The Second Estate consists of the nobility. As with the First, it initially comprised senior title-holders only, but since 1732 there has been greater recognition of the aristocracy as a class. The House of Blood is a large neo-Gothic building which dominates the Thames and earns conspiratorial mockery from foreigners who willfully misunderstand the context of the name. It plays host to the College of Arms, a university dedicated to the research of things like heraldry and the scientific identification of the gene for nobility, and also to the Chamber of the Second Estate, which has to be stupendously large because over ten thousand people have the right to speak in it. The Estate is divided into three Classes: the titled nobility, untitled members of titled houses, and the baronetage. Any member of these categories can attend and be heard, and when voting, each Class votes separately. Two of the three Classes must approve a measure before it can be said to have been passed by the Second Estate. Two parties operate among the nobility, the Coveters and the Adulterers, although the differences between the two factions are too complicated to be discussed here.

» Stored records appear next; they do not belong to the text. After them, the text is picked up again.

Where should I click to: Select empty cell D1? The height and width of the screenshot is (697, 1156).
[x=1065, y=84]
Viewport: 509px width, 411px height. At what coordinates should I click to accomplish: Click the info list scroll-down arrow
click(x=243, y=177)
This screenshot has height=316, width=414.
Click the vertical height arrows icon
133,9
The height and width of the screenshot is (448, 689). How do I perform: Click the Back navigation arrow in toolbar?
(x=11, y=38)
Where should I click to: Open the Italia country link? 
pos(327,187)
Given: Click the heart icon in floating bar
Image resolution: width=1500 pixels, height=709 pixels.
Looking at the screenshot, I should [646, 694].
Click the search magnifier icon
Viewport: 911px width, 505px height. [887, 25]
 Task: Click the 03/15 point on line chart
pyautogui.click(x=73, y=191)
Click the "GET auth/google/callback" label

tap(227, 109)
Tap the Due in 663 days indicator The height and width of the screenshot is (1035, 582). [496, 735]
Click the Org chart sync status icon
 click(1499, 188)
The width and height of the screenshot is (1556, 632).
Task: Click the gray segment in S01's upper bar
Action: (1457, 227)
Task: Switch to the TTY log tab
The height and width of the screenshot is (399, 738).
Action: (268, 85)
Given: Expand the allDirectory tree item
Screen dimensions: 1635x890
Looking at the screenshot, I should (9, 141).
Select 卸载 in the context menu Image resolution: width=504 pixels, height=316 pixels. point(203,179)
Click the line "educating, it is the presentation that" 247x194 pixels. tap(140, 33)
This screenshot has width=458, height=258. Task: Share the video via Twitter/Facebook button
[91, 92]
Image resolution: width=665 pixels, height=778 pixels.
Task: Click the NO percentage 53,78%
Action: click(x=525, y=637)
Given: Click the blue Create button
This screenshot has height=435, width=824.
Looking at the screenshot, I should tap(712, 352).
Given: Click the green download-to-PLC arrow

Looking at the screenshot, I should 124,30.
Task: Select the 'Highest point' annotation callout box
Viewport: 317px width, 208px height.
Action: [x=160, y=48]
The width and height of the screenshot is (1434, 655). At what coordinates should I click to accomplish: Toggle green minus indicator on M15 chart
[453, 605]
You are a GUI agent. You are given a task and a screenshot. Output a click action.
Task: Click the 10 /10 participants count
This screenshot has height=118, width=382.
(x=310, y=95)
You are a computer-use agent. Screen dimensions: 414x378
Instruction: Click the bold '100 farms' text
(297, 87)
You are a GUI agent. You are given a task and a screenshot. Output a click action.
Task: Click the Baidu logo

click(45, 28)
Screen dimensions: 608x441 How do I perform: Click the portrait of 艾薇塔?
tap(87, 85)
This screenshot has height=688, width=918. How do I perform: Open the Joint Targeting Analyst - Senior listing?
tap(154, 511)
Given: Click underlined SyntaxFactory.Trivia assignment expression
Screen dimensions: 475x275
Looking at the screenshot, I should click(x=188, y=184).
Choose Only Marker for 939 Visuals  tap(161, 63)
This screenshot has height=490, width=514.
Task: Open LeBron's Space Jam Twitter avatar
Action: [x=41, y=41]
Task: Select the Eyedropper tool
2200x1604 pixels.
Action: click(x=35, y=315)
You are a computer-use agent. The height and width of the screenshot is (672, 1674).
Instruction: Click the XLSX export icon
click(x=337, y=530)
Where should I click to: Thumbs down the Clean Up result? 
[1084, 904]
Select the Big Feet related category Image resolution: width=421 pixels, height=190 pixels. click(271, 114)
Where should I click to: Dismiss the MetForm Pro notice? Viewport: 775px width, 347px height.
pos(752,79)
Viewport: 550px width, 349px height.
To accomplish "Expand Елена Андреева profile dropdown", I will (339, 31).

The Third Estate, by contrast, is really simple. Members of guilds in the Boroughs come together to elect their representatives, with the Boroughs being established by Royal Grant or by the Time Immemorial clause, hence the existence of 'shit towns' like Old Sarum and Papakura. The members elected to the Third Estate are all formally independent, although since the 1930s all have - in practice - been endorsed by the Council of Corporations. This may change in future, though, with the organisation of the oppositional Worshipful Company of Chavs and Layabouts (the name they requested was not approved by the Council of State).

Finally, the Fourth Estate represents the peasantry - traditionally, electors had to own land, but since the liberation struggles of the early 19th century, the vote has been extended to all men not enrolled in the Second Estate or resident in a Borough (although borough-dwellers who don't have the Borough franchise but own land to the value of 40 shillings in a rural area are also permitted to vote, hence the practice of selling off one-square-meter plots to townies on condition that they vote in a particular way). The Knights of the Shire party is by far the oldest in the world, dating its foundation to the 1260s, but it has faced challenges in the last couple of hundred years from the Country Party, which seeks to represent underprivileged interests.

Between 1927 and 1931, there was also a Fifth Estate of women, but this was disestablished for obvious reasons.

So maybe, now you've got a little education on the subject, you won't shoot your mouths off so much.